A magnificent collaboration...

And so, it finally happened. Earl Sweatshirt and the Alchemist have been promising a full-length project with each other for a while now, teasing fans with the odd feature here and there, and brief mentions in interviews. On paper, it’s an art-rap fan’s dream link-up – arguably this generation’s defining producer alongside a crucial MC who has influenced a slew of followers.

Released overnight, ‘Voir Dire’ lives up to the billing. It’s not on streaming yet – Apple Music and Spotify will follow – but available through Gala for the price of an email. The swirling old Hollywood strings of ‘100 High Street’ greet you, a vision of an alternative LA. “I reap everything I sowed”, raps Earl, “it seemed effortless…” A slow motion explosion, the song is all controlled force and distilled prowess – an emphatic opening statement. The lush funk of ‘Vin Skully’ features yet another fantastic Alchemist sample – seriously, where does he find this stuff? – while lead single ‘Sentry’ transforms gospel choir backing vocals into a lush, neo-psychedelic sonic tapestry.
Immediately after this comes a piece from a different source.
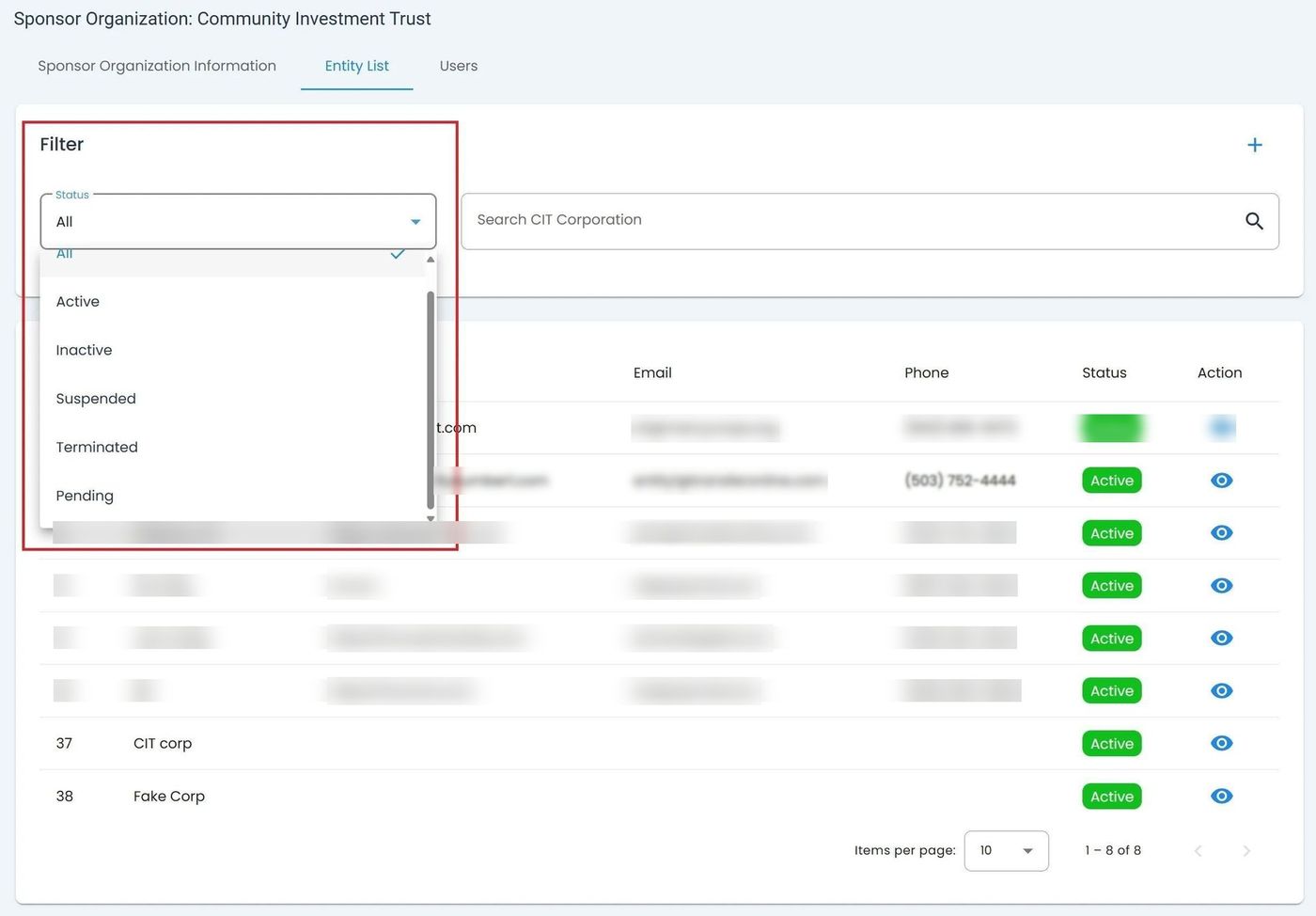
Task: Collapse the Status dropdown arrow
Action: (x=415, y=222)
It’s not all about the central production guru, though. ‘Sentry’ boasts an incredible guest verse from MIKE, while throughout Earl Sweatshirt raps his ass off – ‘All The Small Things’ could be a short story, “my legs sinking in this quicksand… it’s predictable and funny that we meet again”. ‘My Brother, The Wind’ is imbued with Earl’s free association poetry, while ’27 Braids’ echoes the paranoia of the pandemic: “My mother said I’d never be alone…”

Indeed, one of the most impressive aspects of ‘Voir Dire’ is how these two illuminating figures allow their light to cross, and never dim. Earl Sweatshirt and the Alchemist retain their unique individualities, using those distinctive aspects to fuse intriguing aspects of their art. The continual use of spoken word only adds to the unity – specially recorded clips and blurred samples giving the project added unity.
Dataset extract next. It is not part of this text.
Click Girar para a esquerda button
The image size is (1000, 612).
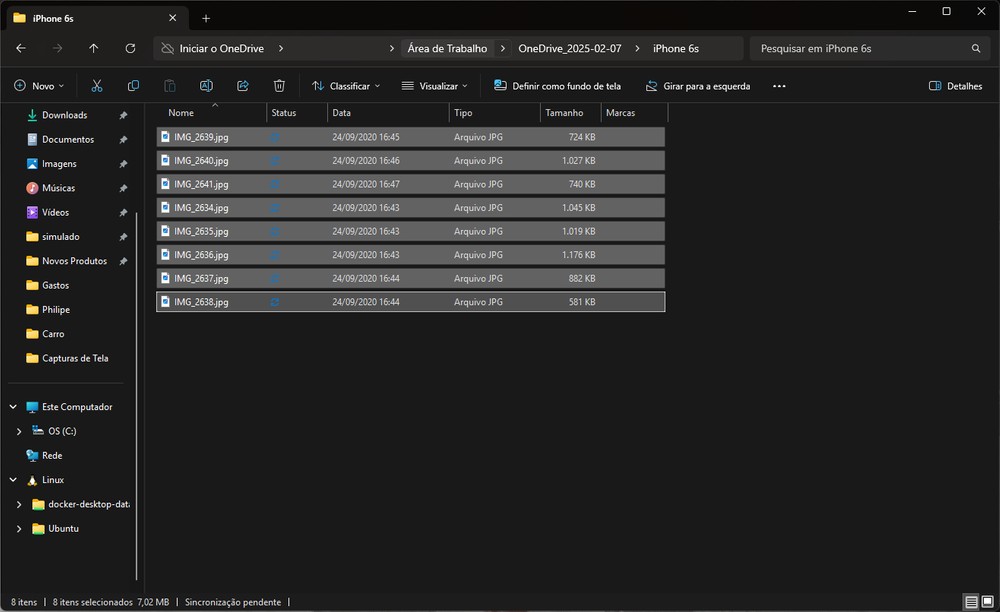pos(697,86)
‘Mac Deuce’ rolls on those beautiful keyboard melodies, while the angelic sweep of ‘Geb’ is patched against Earl’s grittiest lines on the album. Closing with the magnetic ‘Dead Zone’, finale ‘Free The Ruler’ might be the best song on the record – an exhortation on family, creativity, and identity, the finds Earl switching up truths, a revelation and a disguise in equal measure.

‘Voir Dire’ is part of a glorious run from both artists. The Alchemist has already released a solo, multi-MC project this year, alongside his joint album with heavy-hitter Larry June. Earl is Earl – forever on the horizon, always on the mainstage. Together, this project might rank as a career high, a work of breathless yet intoxicatingly accessible complexity.